All systems are go

by Grace Chan

Li Duan, professor, systems engineering & engineering management;
chairman, Department of Systems Engineering & Engineering Management
The Chinese University of Hong Kong
Photo: Edde Ngan

Cross-discipline studies provide a wider perspective on IT, engineering and management

All complex structures, from railway links to logistics and banking networks, require sophisticated computerised systems to ensure efficient operation. There is therefore a growing demand for engineering professionals with IT skills who can increase companies' cost effectiveness and organisational efficiency.

"Engineers with a few years of work experience may want to equip themselves with management competence for better career prospects," says Li Duan, professor, systems engineering & engineering management; and chairman, Department of Systems Engineering & Engineering Management, the Chinese University of Hong Kong (CUHK). "At the same time, business graduates without formal engineering training may also need to learn how to harness the latest engineering technologies."

In response to these needs, the CUHK has been offering a master's programme in systems engineering and engineering management (SEEM) since 1997. The programme aims at providing advanced training for engineers and professionals aspiring to take up more management responsibilities.

Students are required to complete three compulsory and five elective courses. The mandatory subjects include principles of engineering management, information technology management and models and decisions with financial applications. The wide range of additional choices includes advanced engineering economics, project and technology management and computational finance.

Unconventional approach

While traditional engineering disciplines revolve around product manufacturing, the design of the SEEM curriculum emphasises the engineering of decisions and solutions through up-to-date information technologies.

"It's an engineering programme covering no physical products. Rather, it's more about management skills and decision making," Professor Li stresses. "Compared to an MBA programme, the SEEM focuses specifically on training students to deliver solutions that require sophisticated analytical skills."

Developing an online gaming model, for example, needs advanced computation with the aid of IT to produce an effective business solution. Other examples include transportation systems and the cash-flow systems of banks.

Mainland China is relying increasingly on its service industry, which is resulting in a growing demand for professionals with engineering management skills, Professor Li points out. Therefore, in addition to the two-year, part-time programme catering mainly for Hong Kong students, the university has also been offering a one-year, full-time programme aimed at mainland participants since 2008.

The response from mainland students has been overwhelming, with the CUHK receiving about 70 applications in the first year and numbers tripling in 2009.

All applicants are required to have a bachelor's degree in engineering, science or business administration. Hong Kong applicants tend to have two to six years of work experience, while their mainland classmates are mainly fresh graduates.

"The programme offers an opportunity for intercultural and cross-disciplinary exchange between local students and their counterparts from across the border," adds Professor Li. Mainland students often start their own businesses, particularly in the logistics field, once they graduate, while Hong Kong participants typically take up more managerial responsibility in their workplace.

Alternative platform

As for people wanting to enhance their scope of knowledge in information and logistics technologies, they may consider the university's master of science programme in e-commerce and logistics technologies.
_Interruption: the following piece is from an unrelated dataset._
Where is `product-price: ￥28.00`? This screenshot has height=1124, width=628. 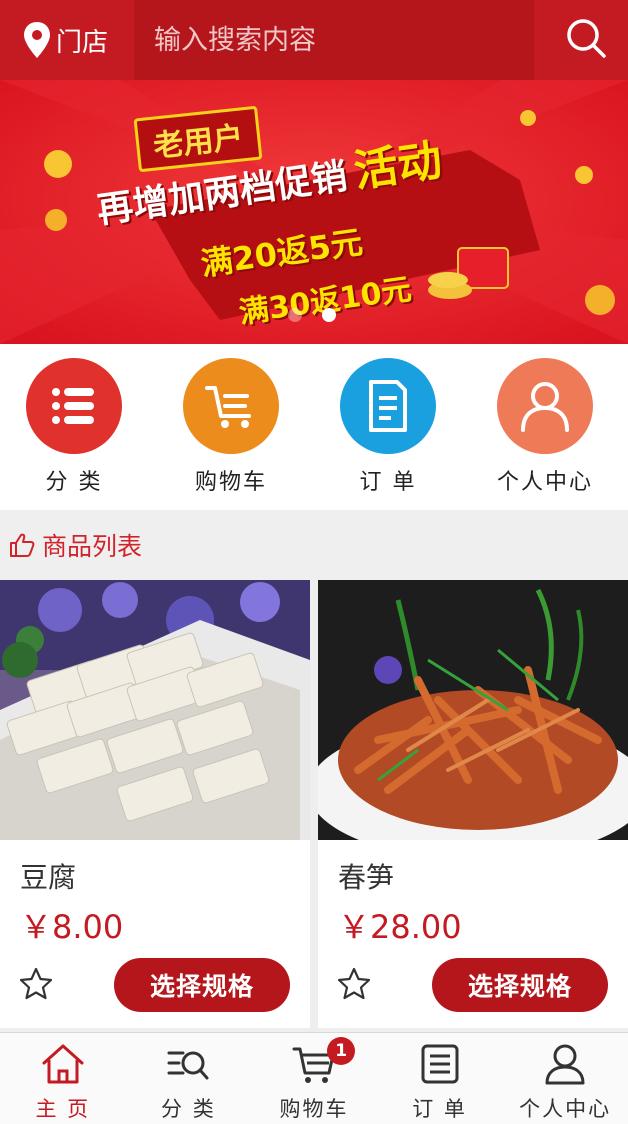 product-price: ￥28.00 is located at coordinates (400, 927).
Launched in 2007 under the university's Faculty of Engineering, the programme requires students to take four core courses covering the fundamentals of e-commerce technologies, electronic payment systems, logistics management and engineering economics.

They may choose from a wide range of elective subjects dealing with internet and information systems, as well as enterprise solutions. These include e-commerce data mining techniques as well as mobile commerce and mobile logistics.

E-commerce is a source of new business opportunities, Professor Li points out. The programme aims to be relevant to the industry, discussing and comparing recent successful online business models, particularly from a management and decision making perspective.

Students also gain hands-on experience in studying and developing actual systems for e-commerce through a newly launched project-based elective subject. "Once they have built up their fundamental knowledge in the classroom, they can apply it in a real business context," Professor Li adds.

The new elective involves working on projects such as online banking and financial systems, internet shopping or electronic payment systems run by the Faculty of Engineering's Centre for Logistics Technologies and Supply Chain Optimisation.

Similar elective courses will also be incorporated into the SEEM programme over the next few years, Professor Li says. "We intend to arrange more company visits and facilitate discussion and interaction that help students to solve specific problems. Our ultimate aim is to narrow the gap between classroom learning and the real business environment," he concludes.